▶ **Activity**
What you return should match the data below exactly, with every entry reproduced.

▶ **Input data**
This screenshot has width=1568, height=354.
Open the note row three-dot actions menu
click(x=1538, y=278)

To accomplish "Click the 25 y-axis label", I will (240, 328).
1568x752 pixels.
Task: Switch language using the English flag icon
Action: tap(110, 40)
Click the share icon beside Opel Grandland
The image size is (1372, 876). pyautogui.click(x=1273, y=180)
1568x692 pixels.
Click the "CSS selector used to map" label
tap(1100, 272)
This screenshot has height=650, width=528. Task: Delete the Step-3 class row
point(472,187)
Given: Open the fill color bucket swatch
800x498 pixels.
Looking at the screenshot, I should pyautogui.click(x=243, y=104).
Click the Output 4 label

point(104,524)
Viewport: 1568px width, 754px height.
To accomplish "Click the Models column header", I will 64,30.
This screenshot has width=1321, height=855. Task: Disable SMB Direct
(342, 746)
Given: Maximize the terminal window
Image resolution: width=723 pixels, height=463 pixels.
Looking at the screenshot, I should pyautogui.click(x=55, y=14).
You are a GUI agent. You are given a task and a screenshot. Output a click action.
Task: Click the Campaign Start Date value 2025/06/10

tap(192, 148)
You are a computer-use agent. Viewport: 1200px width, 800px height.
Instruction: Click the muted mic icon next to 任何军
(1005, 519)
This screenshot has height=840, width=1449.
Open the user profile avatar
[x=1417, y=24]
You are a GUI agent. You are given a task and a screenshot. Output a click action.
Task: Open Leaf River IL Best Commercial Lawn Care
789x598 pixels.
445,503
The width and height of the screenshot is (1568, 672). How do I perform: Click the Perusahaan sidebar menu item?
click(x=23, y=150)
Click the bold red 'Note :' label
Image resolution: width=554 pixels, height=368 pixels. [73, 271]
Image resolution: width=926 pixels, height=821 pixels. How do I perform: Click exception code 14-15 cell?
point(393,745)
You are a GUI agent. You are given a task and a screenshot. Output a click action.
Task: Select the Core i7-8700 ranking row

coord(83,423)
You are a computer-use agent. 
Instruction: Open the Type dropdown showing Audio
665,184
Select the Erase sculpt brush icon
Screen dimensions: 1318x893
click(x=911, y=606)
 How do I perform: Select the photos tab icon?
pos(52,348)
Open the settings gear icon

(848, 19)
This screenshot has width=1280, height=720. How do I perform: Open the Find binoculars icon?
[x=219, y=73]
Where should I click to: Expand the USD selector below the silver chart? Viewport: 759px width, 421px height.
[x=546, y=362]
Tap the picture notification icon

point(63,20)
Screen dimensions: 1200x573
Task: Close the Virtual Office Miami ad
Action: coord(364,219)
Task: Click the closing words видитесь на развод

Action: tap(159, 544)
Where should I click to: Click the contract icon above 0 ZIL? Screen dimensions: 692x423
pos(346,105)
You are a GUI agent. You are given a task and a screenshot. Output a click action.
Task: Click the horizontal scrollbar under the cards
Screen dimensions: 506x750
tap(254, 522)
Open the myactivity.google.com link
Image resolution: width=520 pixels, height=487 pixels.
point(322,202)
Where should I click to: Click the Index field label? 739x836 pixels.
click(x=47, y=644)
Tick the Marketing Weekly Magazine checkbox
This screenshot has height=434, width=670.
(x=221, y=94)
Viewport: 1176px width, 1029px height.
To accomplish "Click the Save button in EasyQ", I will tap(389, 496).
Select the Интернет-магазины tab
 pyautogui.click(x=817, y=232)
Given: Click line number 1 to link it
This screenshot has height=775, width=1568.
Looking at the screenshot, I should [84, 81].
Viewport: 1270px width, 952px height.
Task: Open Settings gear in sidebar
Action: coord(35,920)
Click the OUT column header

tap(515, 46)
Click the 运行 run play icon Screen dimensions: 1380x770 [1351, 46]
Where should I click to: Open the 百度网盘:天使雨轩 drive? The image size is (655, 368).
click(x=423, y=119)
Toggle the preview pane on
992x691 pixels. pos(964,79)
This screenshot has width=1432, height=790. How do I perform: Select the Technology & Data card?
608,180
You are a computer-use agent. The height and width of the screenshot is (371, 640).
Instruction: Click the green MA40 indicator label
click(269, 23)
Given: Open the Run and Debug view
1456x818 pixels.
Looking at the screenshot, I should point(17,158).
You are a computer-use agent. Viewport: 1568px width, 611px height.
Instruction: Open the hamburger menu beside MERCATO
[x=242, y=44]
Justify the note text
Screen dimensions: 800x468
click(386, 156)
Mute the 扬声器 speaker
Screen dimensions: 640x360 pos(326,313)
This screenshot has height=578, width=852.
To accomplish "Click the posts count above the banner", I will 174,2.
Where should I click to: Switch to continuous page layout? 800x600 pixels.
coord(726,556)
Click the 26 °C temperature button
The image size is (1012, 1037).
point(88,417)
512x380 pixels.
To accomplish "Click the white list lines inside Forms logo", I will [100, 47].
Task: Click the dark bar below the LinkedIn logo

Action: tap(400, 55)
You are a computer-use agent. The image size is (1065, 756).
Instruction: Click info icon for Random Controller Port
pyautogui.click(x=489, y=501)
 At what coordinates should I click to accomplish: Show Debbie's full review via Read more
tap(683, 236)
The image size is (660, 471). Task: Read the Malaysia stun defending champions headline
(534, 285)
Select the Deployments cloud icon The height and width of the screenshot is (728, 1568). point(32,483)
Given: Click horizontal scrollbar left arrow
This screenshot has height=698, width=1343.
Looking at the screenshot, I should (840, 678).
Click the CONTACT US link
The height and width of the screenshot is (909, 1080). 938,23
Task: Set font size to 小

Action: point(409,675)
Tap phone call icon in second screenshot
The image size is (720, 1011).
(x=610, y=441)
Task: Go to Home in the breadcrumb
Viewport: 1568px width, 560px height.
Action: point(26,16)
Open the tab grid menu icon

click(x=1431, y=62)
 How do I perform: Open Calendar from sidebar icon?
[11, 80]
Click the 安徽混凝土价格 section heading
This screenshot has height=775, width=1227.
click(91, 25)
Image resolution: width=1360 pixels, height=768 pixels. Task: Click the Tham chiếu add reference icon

▶ **Exercise answer**
This screenshot has width=1568, height=354.
Open the note row three-dot actions menu
click(x=1538, y=278)

To accomplish "Click the 25 y-axis label", I will (240, 328).
1568x752 pixels.
Task: Switch language using the English flag icon
Action: tap(110, 40)
Click the share icon beside Opel Grandland
The image size is (1372, 876). pyautogui.click(x=1273, y=180)
1568x692 pixels.
Click the "CSS selector used to map" label
tap(1100, 272)
This screenshot has height=650, width=528. Task: Delete the Step-3 class row
point(472,187)
Given: Open the fill color bucket swatch
800x498 pixels.
Looking at the screenshot, I should pyautogui.click(x=243, y=104).
Click the Output 4 label

point(104,524)
Viewport: 1568px width, 754px height.
To accomplish "Click the Models column header", I will 64,30.
This screenshot has width=1321, height=855. Task: Disable SMB Direct
(342, 746)
Given: Maximize the terminal window
Image resolution: width=723 pixels, height=463 pixels.
Looking at the screenshot, I should pyautogui.click(x=55, y=14).
You are a GUI agent. You are given a task and a screenshot. Output a click action.
Task: Click the Campaign Start Date value 2025/06/10

tap(192, 148)
You are a computer-use agent. Viewport: 1200px width, 800px height.
Instruction: Click the muted mic icon next to 任何军
(1005, 519)
This screenshot has height=840, width=1449.
Open the user profile avatar
[x=1417, y=24]
You are a GUI agent. You are given a task and a screenshot. Output a click action.
Task: Open Leaf River IL Best Commercial Lawn Care
789x598 pixels.
445,503
The width and height of the screenshot is (1568, 672). How do I perform: Click the Perusahaan sidebar menu item?
click(x=23, y=150)
Click the bold red 'Note :' label
Image resolution: width=554 pixels, height=368 pixels. [73, 271]
Image resolution: width=926 pixels, height=821 pixels. How do I perform: Click exception code 14-15 cell?
point(393,745)
You are a GUI agent. You are given a task and a screenshot. Output a click action.
Task: Select the Core i7-8700 ranking row

coord(83,423)
You are a computer-use agent. 
Instruction: Open the Type dropdown showing Audio
665,184
Select the Erase sculpt brush icon
Screen dimensions: 1318x893
click(x=911, y=606)
 How do I perform: Select the photos tab icon?
pos(52,348)
Open the settings gear icon

(848, 19)
This screenshot has width=1280, height=720. How do I perform: Open the Find binoculars icon?
[x=219, y=73]
Where should I click to: Expand the USD selector below the silver chart? Viewport: 759px width, 421px height.
[x=546, y=362]
Tap the picture notification icon

point(63,20)
Screen dimensions: 1200x573
Task: Close the Virtual Office Miami ad
Action: coord(364,219)
Task: Click the closing words видитесь на развод

Action: tap(159, 544)
Where should I click to: Click the contract icon above 0 ZIL? Screen dimensions: 692x423
pos(346,105)
You are a GUI agent. You are given a task and a screenshot. Output a click action.
Task: Click the horizontal scrollbar under the cards
Screen dimensions: 506x750
tap(254, 522)
Open the myactivity.google.com link
Image resolution: width=520 pixels, height=487 pixels.
point(322,202)
Where should I click to: Click the Index field label? 739x836 pixels.
click(x=47, y=644)
Tick the Marketing Weekly Magazine checkbox
This screenshot has height=434, width=670.
(x=221, y=94)
Viewport: 1176px width, 1029px height.
To accomplish "Click the Save button in EasyQ", I will tap(389, 496).
Select the Интернет-магазины tab
 pyautogui.click(x=817, y=232)
Given: Click line number 1 to link it
This screenshot has height=775, width=1568.
Looking at the screenshot, I should [84, 81].
Viewport: 1270px width, 952px height.
Task: Open Settings gear in sidebar
Action: coord(35,920)
Click the OUT column header

tap(515, 46)
Click the 运行 run play icon Screen dimensions: 1380x770 [1351, 46]
Where should I click to: Open the 百度网盘:天使雨轩 drive? The image size is (655, 368).
click(x=423, y=119)
Toggle the preview pane on
992x691 pixels. pos(964,79)
This screenshot has width=1432, height=790. How do I perform: Select the Technology & Data card?
608,180
You are a computer-use agent. The height and width of the screenshot is (371, 640).
Instruction: Click the green MA40 indicator label
click(269, 23)
Given: Open the Run and Debug view
1456x818 pixels.
Looking at the screenshot, I should point(17,158).
You are a computer-use agent. Viewport: 1568px width, 611px height.
Instruction: Open the hamburger menu beside MERCATO
[x=242, y=44]
Justify the note text
Screen dimensions: 800x468
click(386, 156)
Mute the 扬声器 speaker
Screen dimensions: 640x360 pos(326,313)
This screenshot has height=578, width=852.
To accomplish "Click the posts count above the banner", I will 174,2.
Where should I click to: Switch to continuous page layout? 800x600 pixels.
coord(726,556)
Click the 26 °C temperature button
The image size is (1012, 1037).
point(88,417)
512x380 pixels.
To accomplish "Click the white list lines inside Forms logo", I will [100, 47].
Task: Click the dark bar below the LinkedIn logo

Action: tap(400, 55)
You are a computer-use agent. The image size is (1065, 756).
Instruction: Click info icon for Random Controller Port
pyautogui.click(x=489, y=501)
 At what coordinates should I click to accomplish: Show Debbie's full review via Read more
tap(683, 236)
The image size is (660, 471). Task: Read the Malaysia stun defending champions headline
(534, 285)
Select the Deployments cloud icon The height and width of the screenshot is (728, 1568). point(32,483)
Given: Click horizontal scrollbar left arrow
This screenshot has height=698, width=1343.
Looking at the screenshot, I should (840, 678).
Click the CONTACT US link
The height and width of the screenshot is (909, 1080). 938,23
Task: Set font size to 小

Action: point(409,675)
Tap phone call icon in second screenshot
The image size is (720, 1011).
(x=610, y=441)
Task: Go to Home in the breadcrumb
Viewport: 1568px width, 560px height.
Action: point(26,16)
Open the tab grid menu icon

click(x=1431, y=62)
 How do I perform: Open Calendar from sidebar icon?
[11, 80]
Click the 安徽混凝土价格 section heading
This screenshot has height=775, width=1227.
click(91, 25)
Image resolution: width=1360 pixels, height=768 pixels. Task: Click the Tham chiếu add reference icon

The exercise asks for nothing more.